**Work required:** Show all lines of the listing that hold the word "address".

************

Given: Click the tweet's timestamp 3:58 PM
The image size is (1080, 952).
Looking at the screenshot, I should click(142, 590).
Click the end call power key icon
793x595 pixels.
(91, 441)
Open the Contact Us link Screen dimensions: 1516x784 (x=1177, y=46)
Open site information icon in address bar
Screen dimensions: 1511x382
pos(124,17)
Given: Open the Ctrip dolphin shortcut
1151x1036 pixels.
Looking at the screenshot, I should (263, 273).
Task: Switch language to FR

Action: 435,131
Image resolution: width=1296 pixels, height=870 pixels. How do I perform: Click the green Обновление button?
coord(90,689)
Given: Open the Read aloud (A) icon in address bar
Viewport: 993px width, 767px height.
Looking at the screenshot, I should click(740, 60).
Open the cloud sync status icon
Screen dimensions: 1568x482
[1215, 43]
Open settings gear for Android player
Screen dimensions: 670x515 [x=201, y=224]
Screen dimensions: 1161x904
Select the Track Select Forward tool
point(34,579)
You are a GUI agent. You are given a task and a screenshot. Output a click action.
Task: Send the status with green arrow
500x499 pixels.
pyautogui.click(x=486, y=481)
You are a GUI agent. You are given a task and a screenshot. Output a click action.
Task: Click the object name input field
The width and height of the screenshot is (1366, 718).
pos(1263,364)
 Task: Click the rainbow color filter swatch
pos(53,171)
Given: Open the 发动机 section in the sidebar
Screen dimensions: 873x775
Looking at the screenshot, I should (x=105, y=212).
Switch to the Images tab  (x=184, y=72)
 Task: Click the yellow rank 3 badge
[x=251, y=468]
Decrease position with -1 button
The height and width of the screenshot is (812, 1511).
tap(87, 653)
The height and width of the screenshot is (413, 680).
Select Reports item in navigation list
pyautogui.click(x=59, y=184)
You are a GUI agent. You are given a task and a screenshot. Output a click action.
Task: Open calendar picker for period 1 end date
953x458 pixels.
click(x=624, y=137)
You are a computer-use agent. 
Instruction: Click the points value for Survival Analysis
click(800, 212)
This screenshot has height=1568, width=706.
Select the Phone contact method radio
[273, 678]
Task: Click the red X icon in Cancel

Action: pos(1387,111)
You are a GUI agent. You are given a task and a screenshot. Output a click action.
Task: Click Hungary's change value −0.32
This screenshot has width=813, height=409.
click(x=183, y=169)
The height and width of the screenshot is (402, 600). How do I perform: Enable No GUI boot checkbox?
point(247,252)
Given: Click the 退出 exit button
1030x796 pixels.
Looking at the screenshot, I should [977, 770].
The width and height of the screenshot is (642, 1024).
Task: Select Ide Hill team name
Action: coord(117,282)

************

**Response:**
Open site information icon in address bar
Given: Open the Read aloud (A) icon in address bar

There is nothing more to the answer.